Un document retrouvé dans un numéro de 1878 du Monde Illustré, propose un commentaire à propos d’un tableau de Corot réalisé à Sin-le-Noble (Nord). Le picard du XIXème siècle avait alors la saveur et tout l’esprit railleur que nous lui connaissons toujours.

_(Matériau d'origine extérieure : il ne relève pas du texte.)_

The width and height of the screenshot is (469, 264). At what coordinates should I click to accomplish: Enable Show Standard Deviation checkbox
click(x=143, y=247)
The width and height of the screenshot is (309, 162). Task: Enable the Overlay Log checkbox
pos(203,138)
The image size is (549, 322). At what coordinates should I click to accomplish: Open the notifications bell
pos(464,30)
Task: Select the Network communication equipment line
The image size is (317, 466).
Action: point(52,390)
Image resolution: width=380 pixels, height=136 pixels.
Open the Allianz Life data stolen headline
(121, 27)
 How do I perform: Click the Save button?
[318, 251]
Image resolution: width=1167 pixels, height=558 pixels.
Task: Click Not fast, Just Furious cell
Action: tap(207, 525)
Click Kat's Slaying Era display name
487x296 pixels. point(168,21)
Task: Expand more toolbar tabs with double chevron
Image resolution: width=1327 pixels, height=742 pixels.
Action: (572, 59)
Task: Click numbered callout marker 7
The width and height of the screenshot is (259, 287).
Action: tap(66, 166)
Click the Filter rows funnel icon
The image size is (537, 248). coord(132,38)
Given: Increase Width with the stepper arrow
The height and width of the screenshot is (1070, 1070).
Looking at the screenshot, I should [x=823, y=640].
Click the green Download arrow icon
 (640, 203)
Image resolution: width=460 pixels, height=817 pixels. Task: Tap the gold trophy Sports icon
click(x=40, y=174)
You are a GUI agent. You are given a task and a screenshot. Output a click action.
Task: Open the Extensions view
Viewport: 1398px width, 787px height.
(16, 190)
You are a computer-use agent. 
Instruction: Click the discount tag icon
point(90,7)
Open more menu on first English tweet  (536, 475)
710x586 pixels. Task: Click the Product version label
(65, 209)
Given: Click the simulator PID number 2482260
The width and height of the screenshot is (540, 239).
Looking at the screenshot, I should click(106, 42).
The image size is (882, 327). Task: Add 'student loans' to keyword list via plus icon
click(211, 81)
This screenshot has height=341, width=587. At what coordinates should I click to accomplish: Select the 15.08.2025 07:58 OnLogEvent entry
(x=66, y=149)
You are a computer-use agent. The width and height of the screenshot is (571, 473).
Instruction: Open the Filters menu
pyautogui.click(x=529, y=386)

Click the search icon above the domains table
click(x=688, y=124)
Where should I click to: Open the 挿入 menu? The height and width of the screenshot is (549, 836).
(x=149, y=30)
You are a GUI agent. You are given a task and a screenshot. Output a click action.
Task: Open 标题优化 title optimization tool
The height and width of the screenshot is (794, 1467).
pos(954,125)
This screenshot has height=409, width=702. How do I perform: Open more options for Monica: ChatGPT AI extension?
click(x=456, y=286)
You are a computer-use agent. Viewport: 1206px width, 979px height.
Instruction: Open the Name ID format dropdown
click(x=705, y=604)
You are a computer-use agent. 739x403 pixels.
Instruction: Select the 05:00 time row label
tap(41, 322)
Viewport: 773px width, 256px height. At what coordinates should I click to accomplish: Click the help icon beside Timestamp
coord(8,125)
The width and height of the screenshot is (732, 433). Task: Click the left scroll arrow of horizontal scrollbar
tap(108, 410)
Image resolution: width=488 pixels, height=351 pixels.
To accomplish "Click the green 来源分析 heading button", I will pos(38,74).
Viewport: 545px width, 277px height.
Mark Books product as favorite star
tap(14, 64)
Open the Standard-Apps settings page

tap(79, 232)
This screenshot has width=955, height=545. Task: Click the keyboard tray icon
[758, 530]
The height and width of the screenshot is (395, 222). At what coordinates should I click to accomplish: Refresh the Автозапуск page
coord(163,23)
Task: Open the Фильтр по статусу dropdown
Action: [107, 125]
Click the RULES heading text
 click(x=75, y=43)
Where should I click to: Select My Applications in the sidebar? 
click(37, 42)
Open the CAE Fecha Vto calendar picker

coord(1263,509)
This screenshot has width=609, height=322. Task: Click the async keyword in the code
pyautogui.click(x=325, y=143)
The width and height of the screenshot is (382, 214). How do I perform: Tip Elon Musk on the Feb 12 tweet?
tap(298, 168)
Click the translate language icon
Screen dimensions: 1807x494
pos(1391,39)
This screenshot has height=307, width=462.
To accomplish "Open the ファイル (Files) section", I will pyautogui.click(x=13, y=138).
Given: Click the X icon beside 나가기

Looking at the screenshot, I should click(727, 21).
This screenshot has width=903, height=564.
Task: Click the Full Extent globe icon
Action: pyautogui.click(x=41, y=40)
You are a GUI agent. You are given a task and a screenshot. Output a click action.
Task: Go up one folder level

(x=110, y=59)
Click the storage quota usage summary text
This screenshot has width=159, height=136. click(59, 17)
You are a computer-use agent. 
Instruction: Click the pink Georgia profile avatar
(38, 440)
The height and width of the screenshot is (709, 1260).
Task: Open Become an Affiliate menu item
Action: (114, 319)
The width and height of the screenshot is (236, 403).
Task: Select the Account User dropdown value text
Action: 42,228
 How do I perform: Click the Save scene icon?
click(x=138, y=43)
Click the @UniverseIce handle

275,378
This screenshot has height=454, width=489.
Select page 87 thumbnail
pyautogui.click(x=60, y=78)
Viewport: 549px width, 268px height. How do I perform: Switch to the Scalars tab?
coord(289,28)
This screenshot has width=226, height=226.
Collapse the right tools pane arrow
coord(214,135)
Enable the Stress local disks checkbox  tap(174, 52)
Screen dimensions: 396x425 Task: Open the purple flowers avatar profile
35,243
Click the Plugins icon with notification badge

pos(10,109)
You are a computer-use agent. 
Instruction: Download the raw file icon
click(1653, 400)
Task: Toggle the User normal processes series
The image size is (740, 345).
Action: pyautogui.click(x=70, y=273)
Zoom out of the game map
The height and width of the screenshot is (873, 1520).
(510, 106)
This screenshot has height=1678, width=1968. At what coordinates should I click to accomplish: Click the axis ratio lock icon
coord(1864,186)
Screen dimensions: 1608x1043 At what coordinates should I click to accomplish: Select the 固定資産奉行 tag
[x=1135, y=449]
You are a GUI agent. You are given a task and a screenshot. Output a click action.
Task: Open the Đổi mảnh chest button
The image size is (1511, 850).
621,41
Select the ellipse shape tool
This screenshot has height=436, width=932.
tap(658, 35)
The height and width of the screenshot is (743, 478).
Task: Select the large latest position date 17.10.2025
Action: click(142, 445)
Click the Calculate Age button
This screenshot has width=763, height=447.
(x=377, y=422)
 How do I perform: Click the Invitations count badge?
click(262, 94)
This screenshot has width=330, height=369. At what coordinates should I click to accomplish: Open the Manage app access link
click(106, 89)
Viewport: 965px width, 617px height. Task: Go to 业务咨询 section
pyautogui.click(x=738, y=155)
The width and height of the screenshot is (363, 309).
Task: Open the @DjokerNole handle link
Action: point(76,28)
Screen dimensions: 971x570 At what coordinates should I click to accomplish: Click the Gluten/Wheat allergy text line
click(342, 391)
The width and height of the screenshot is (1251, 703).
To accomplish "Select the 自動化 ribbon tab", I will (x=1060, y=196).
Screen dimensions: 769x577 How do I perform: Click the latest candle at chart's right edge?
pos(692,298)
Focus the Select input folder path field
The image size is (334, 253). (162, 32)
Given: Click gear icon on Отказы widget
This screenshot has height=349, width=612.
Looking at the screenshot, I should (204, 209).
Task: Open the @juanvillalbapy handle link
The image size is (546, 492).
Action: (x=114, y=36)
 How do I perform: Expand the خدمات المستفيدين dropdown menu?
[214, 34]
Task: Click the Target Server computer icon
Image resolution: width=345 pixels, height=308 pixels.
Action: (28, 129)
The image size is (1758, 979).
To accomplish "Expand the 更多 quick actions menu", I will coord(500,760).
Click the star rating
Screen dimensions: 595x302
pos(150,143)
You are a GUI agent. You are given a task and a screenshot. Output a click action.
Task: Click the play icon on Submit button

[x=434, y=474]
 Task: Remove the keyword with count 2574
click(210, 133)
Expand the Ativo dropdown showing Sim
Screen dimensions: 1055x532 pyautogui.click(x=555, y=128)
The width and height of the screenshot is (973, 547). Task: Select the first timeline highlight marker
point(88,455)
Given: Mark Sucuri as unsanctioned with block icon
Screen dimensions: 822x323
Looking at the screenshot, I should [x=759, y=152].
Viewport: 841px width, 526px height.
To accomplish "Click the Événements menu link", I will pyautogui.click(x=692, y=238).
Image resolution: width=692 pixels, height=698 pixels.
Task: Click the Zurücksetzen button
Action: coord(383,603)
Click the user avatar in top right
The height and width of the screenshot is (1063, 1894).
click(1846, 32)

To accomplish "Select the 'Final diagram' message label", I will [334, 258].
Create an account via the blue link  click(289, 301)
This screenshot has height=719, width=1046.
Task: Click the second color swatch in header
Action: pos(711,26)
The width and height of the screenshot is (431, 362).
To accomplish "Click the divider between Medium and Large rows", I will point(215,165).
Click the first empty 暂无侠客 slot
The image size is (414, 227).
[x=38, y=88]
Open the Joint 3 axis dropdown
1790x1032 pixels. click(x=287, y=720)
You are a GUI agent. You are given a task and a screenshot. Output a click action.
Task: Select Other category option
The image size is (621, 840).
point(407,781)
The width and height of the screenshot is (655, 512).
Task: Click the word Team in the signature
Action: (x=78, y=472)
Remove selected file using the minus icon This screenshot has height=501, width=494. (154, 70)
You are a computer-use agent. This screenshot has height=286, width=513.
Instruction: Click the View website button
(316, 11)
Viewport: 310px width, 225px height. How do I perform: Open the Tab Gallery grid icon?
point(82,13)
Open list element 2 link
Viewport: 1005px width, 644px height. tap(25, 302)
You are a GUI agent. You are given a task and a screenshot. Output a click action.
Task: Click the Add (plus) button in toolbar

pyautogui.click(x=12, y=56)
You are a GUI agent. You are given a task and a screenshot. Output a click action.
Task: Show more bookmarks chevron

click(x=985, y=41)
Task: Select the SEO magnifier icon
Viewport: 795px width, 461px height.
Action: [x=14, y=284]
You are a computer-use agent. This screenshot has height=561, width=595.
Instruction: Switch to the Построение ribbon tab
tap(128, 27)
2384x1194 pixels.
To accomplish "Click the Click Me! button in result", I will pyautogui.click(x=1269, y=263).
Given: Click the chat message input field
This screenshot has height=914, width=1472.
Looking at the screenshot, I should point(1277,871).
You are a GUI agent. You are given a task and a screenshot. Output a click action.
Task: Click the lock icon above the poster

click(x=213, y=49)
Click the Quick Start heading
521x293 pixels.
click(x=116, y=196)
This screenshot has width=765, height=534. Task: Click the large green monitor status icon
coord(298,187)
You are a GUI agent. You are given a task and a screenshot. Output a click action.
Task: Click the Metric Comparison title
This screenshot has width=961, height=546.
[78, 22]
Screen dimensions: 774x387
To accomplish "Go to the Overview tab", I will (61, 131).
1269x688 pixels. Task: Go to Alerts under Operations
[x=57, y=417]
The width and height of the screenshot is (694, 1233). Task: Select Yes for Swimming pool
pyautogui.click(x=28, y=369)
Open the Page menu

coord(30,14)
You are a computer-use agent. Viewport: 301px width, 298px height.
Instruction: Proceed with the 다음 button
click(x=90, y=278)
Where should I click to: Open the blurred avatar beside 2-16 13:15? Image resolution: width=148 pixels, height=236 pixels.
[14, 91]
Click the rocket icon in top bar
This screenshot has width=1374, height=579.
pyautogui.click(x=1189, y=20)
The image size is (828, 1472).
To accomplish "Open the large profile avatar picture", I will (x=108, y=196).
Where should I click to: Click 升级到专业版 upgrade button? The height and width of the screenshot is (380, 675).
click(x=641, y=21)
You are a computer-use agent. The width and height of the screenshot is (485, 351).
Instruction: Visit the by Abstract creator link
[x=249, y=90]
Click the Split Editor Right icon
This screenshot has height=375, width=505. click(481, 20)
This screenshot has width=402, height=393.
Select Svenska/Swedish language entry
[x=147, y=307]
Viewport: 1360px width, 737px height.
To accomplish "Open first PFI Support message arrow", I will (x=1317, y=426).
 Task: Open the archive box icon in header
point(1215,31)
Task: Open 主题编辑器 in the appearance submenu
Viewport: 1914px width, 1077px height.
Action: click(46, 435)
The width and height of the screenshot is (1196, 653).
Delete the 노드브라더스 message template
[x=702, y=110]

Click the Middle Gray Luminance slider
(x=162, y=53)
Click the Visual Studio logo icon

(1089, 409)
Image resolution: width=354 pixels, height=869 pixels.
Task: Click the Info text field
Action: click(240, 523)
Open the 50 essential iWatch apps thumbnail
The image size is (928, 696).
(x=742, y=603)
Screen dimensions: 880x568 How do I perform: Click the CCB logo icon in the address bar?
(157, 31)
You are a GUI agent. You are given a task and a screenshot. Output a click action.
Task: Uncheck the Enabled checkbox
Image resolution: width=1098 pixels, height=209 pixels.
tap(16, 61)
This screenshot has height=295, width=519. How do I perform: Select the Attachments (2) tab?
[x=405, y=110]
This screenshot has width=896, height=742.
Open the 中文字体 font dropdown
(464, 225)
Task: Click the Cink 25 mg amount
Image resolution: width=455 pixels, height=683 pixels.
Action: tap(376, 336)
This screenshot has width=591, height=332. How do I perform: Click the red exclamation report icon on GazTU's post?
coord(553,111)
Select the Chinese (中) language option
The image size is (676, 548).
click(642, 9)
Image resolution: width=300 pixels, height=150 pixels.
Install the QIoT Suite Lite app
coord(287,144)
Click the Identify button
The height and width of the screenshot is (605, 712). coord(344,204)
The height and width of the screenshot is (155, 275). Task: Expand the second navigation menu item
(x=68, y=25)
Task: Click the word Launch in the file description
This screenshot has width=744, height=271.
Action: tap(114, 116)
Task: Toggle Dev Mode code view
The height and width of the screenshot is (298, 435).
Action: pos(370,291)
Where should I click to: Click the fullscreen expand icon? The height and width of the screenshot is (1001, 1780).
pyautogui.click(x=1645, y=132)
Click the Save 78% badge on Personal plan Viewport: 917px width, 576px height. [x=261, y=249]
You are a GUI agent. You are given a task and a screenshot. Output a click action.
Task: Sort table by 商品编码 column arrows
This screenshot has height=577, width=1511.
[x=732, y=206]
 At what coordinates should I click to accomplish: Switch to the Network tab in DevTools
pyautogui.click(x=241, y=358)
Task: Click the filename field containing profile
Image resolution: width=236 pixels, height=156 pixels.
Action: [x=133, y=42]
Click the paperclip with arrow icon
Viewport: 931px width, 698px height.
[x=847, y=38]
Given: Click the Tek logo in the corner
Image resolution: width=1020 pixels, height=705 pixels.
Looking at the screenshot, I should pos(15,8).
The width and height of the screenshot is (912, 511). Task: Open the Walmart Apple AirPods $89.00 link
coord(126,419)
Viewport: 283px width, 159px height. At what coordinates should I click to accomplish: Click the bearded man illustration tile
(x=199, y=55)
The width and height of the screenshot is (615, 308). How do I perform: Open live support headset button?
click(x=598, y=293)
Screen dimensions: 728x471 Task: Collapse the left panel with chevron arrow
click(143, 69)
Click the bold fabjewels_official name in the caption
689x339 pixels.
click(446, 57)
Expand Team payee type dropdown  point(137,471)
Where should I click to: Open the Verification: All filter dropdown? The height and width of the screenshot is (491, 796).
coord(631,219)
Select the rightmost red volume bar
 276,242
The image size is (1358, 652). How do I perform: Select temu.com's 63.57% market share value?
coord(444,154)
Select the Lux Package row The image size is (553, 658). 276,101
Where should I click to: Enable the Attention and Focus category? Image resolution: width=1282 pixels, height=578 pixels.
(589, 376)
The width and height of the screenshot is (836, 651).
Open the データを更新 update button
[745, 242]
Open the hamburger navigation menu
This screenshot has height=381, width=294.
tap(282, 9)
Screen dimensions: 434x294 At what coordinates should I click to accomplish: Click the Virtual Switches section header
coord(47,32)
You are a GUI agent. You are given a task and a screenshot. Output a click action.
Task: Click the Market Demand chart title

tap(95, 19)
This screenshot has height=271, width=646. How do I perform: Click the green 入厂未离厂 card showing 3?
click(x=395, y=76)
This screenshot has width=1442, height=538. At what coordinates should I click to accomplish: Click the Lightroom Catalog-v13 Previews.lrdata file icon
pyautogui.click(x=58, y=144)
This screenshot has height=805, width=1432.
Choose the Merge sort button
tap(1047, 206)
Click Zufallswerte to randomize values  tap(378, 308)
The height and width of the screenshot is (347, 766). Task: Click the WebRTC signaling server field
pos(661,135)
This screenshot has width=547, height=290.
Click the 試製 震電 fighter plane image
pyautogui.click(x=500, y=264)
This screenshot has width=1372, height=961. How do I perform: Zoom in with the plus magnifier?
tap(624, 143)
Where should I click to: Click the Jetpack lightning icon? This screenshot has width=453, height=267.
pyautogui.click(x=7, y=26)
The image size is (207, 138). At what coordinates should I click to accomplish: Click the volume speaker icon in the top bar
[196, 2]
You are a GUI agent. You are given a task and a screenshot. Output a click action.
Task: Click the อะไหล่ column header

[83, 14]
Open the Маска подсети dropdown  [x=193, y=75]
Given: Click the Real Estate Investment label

Le département de l’Oise est à l’honneur, avec Philéas Lebesgue. Ch’Lanchron présente deux éditions du même poème : "Quant os était ptchot", où l’on peut apprécier les variations de graphie, sans que le contenu des rimes n’en soit pour autant affecté.
Voyage en Picardie linguistique
Les 44 pages de Ch’Lanchron nous entraînent aux confins de l’aire linguistique picarde. De la région de Tournai, avec le dessinateur belge Serdu nous passons à Noyon (chez Gilberte Zanni-Adiot). En vallée de Selle, nous rencontrons Pierre Duquet qui critique la civilisation automobile ("miloér à reuves"). À Arras, c’est Jean-Claude Vanfleteren, le Rosati, qui cherche à "ramoner" (balayer) notre monde moderne. Élisabeth Manier (Vimeu) voit dans le mois de janvier, la transition de l’hiver vers le renouveau : "i y én a pu pour longtemps dvant qu’él boin temps i rvi-inche !"Eugène Chivot (Buigny-lès-Gamaches), rapporte avec malice un week-end au Mont Saint-Michel. Michel Dudermel (Lille) fait l’éloge du célèbre Simons dans une pasquille en vers libres qui lui est dédiée. Dans le Santerre, c’est au Hamel que Valéry Dècle raconte les histoires de Polyte. À Tilques (Pas-de-Calais), Roland Dussaussoy évoque le "louchet" avec lequel son père bêchait le jardin : "on auroait pu l’torde, ch’sacré manche, qu’i nn’auroait sorti d’él sueur...". À Amiens, Pierre Deglicourt imagine un dialogue à l’image de notre époque : celui du jeune qui s’installe au village, et qui malgré lui, se trouve marginalisé. Le quotidien de ce nouvel "horzin" l’amèneront rapidement à côtoyer la gendarmerie locale. Michel Fouquet (de Querrieu) donne, en fin de volume, une leçon de sagesse et de vie aux voyageurs de notre siècle.
Ch’Lanchron, nous présente les rubriques qui lui sont familières. Rendez-vous, expositions, chronique littéraire, jeu photographique, et même une recette de cuisine : éch rassacage, sorte de pot-au-feu amélioré, où l’ordinaire frôle le culinaire... Boin comme éch Lanchron lo : j’m’in pourléque mes lipes ! (Bon comme ce numéro de Ch’Lanchron, je m’en lèche les lèvres).